Stored items:

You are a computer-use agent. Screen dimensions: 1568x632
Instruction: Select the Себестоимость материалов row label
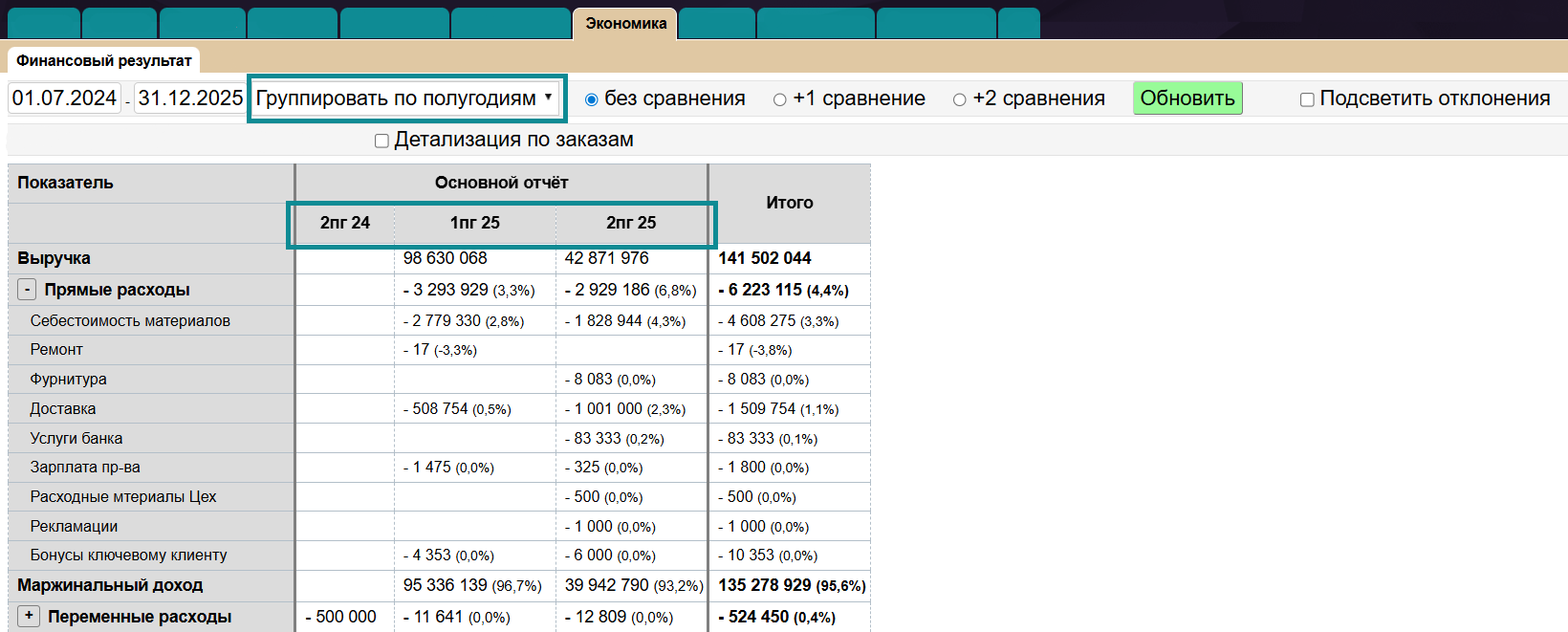point(130,321)
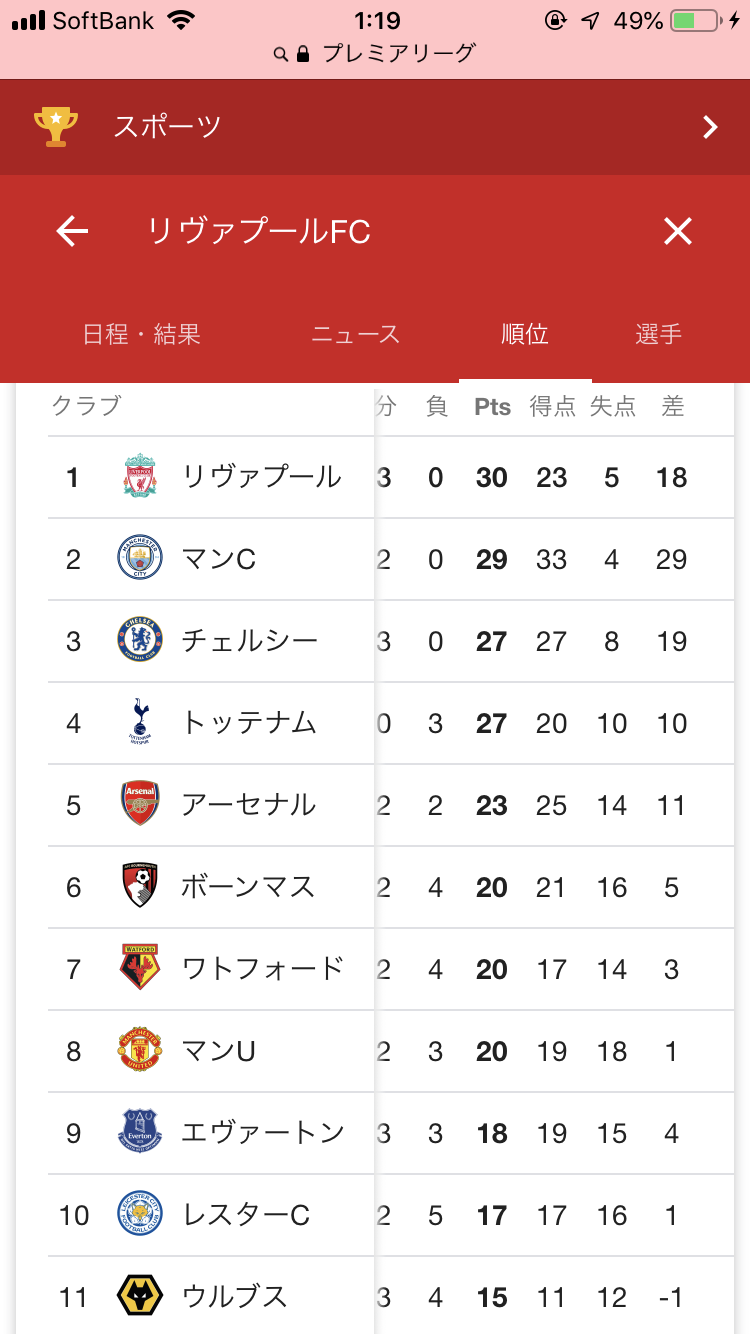Image resolution: width=750 pixels, height=1334 pixels.
Task: Open the ニュース tab
Action: 356,334
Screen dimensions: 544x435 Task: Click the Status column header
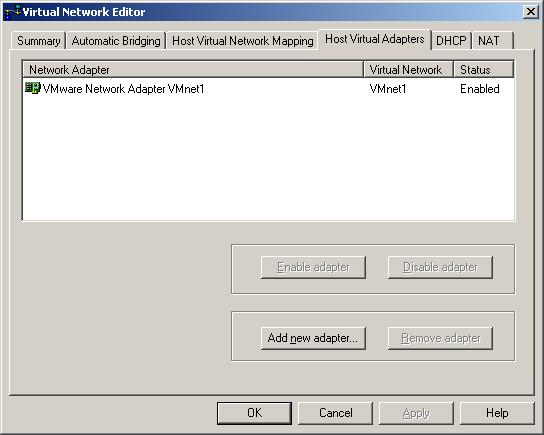[484, 69]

- Work item -
What is needed is a word-for-word restatement of the lines from the one holding "Screen dimensions: 544x435" to the final line of the data above, inclusive, without any pictures.

- Response to this task -
Screen dimensions: 544x435 Task: Click the Status column header
[484, 69]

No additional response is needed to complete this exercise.